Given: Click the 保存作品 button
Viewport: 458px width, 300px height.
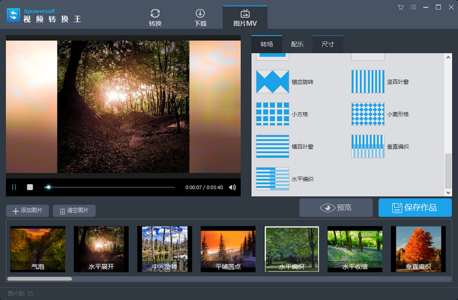Looking at the screenshot, I should 415,208.
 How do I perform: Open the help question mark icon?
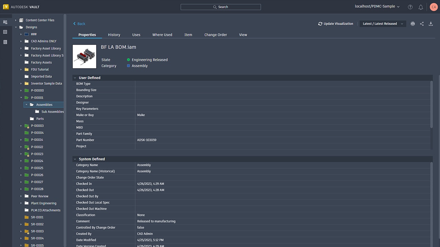[x=410, y=7]
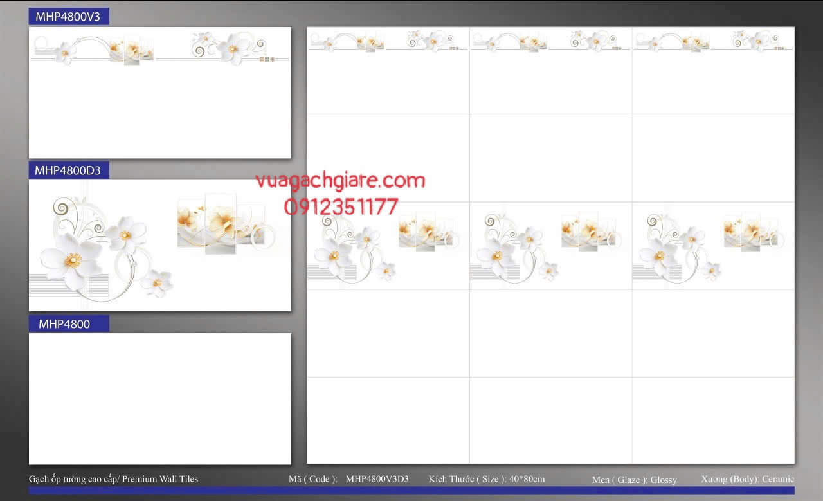Open the vuagachgiare.com website watermark
The image size is (823, 501).
pos(340,181)
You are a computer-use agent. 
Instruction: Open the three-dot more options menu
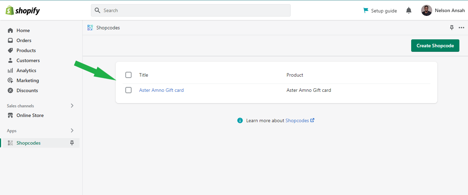[461, 28]

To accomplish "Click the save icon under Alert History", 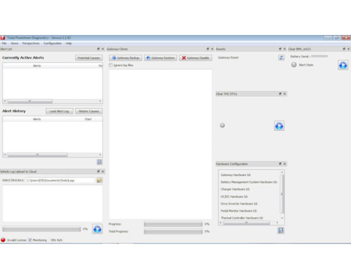I will pos(99,162).
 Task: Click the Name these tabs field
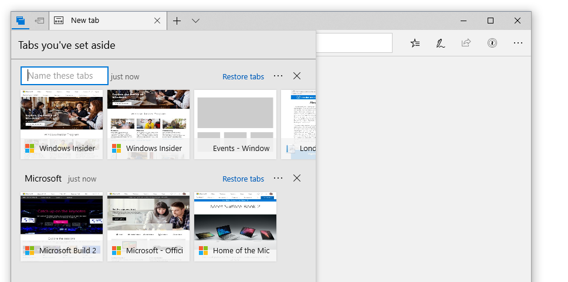point(65,76)
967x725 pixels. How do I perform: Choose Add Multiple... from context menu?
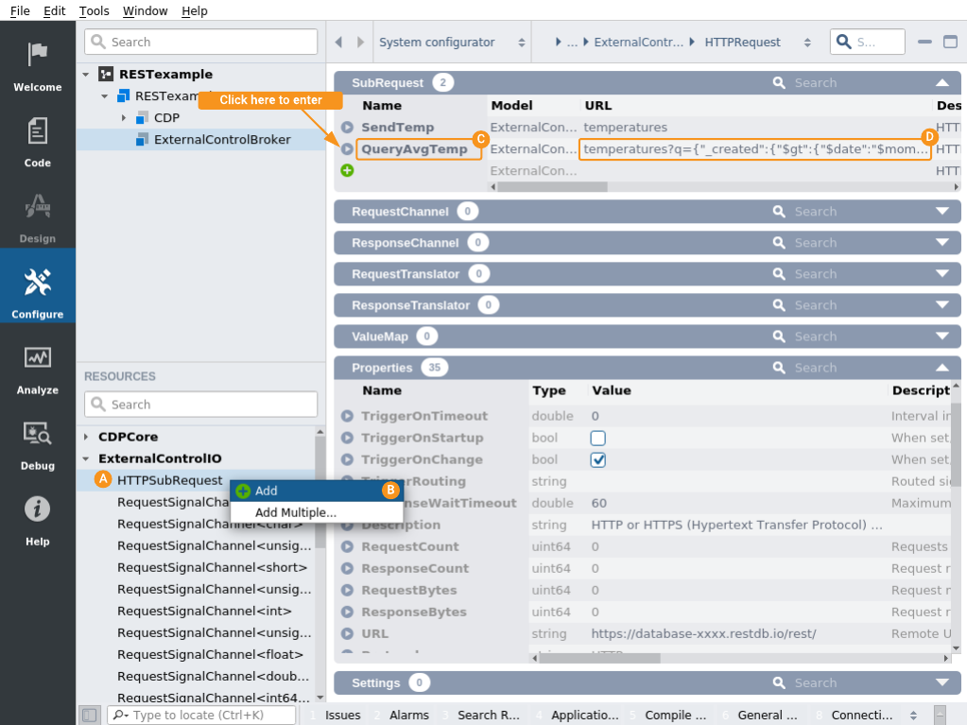pos(295,512)

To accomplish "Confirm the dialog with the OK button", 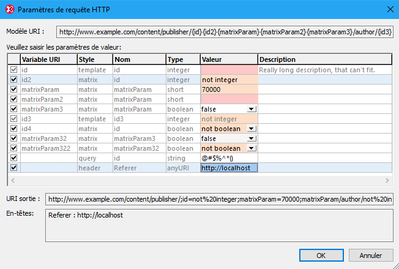I will coord(321,255).
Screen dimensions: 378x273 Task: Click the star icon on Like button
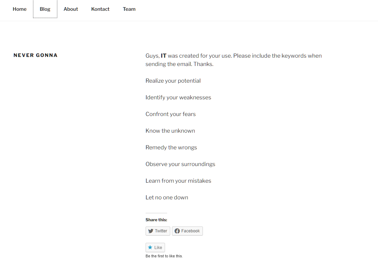tap(150, 248)
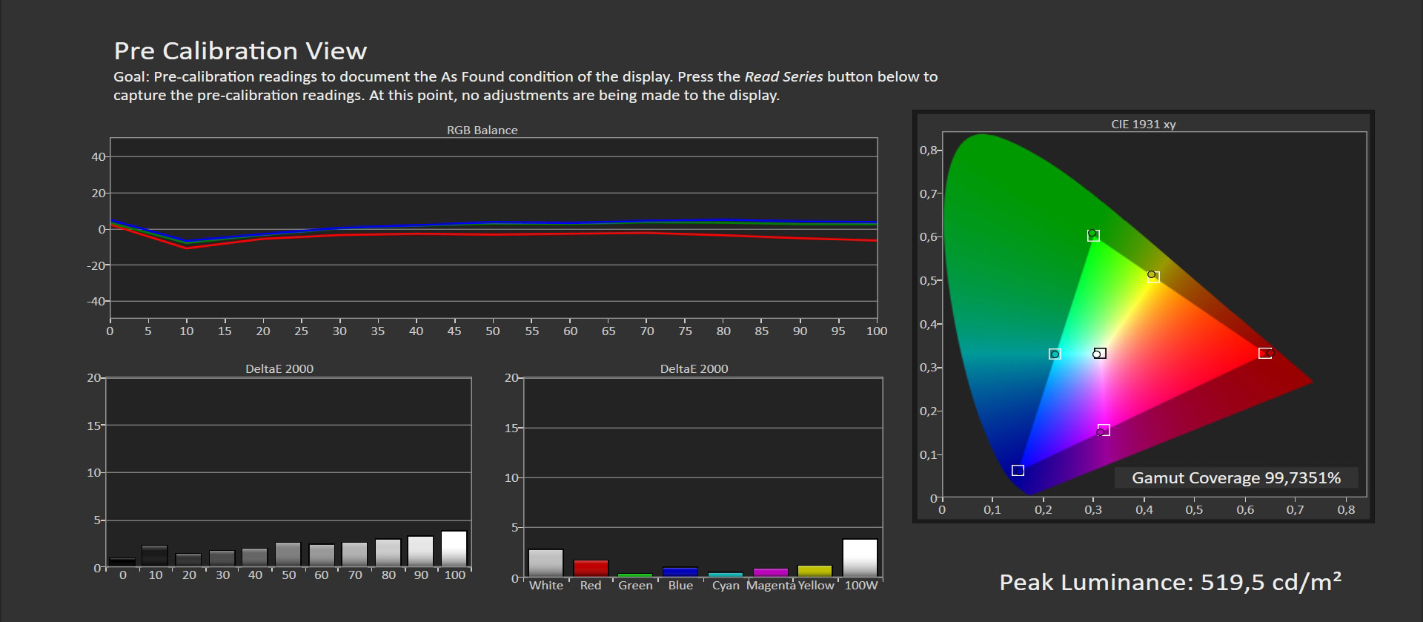The height and width of the screenshot is (622, 1423).
Task: Click the RGB Balance chart title
Action: point(482,130)
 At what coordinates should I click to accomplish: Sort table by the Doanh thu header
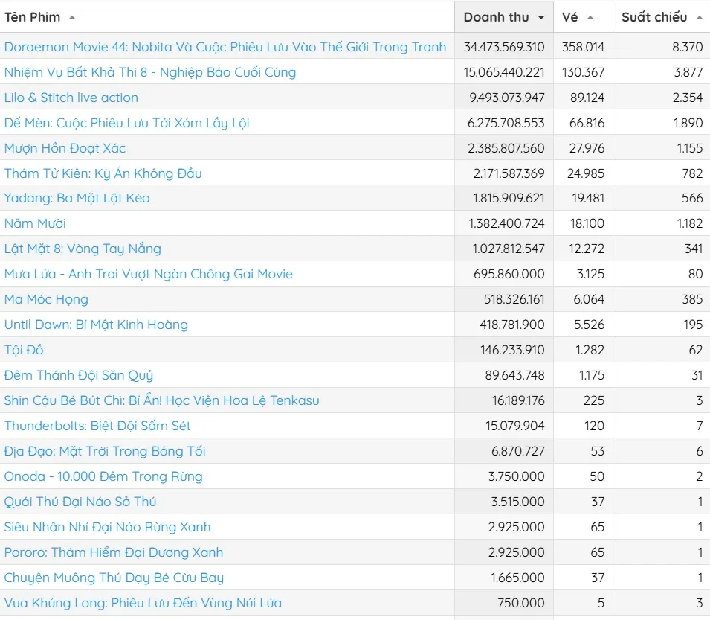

· · · ·

§ What the task requires: Copy out exactly the lines that begin at the line with "Screen dimensions: 378x273" and end at the final line of the entries above. Leave out the pictures.

§ Answer box:
Screen dimensions: 378x273 Task: Click the star icon on Like button
tap(150, 248)
The height and width of the screenshot is (622, 1423).
Task: Click the RGB Balance chart title
Action: point(482,130)
 At what coordinates should I click to accomplish: Sort table by the Doanh thu header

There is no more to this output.